Platelet and fibrinogen kinetics in canine tumors.


Fifty-three dogs with spontaneously occurring tumors were evaluated for abnormalities in the concentration and in vivo survival of platelets and fibrinogen. Thrombocytopenia occurred only in animals with extensive tumor involving spleen or marrow. Platelet survival was shortened in 6 of 15 (40%) dogs with localized tumor [mean 4.4 days +/- 0.3 (S.E.); normal 5.4 days +/- 0.1] and 30 of 35 (80%) dogs with metastatic tumor (mean 3.2 days +/- 0.2).
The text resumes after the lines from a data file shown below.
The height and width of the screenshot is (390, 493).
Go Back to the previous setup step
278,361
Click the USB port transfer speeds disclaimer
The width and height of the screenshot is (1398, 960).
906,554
Platelet survival progressively shortened during studies performed in dogs with ongoing disease. Fibrinogen concentration was increased (mean 420 +/- 30 mg/dl) in 44 of 53 (83%) of tumor-bearing dogs (normal 210 +/- 10 mg/dl). Neither history nor extent of disease, including presence of hepatic metastases, appeared to influence fibrinogen concentration significantly. Fibrinogen survival was below the normal range in 3 of 15 (20%) dogs with localized tumor and in 9 of 34 (26%) dogs with metastatic tumors. Thus, platelet consumption appeared to be the most significant hemostatic abnormality in tumor-bearing dogs. This model may be useful in evaluating the efficiency of antithrombotic therapy in preventing tumor-related hemostatic abnormalities.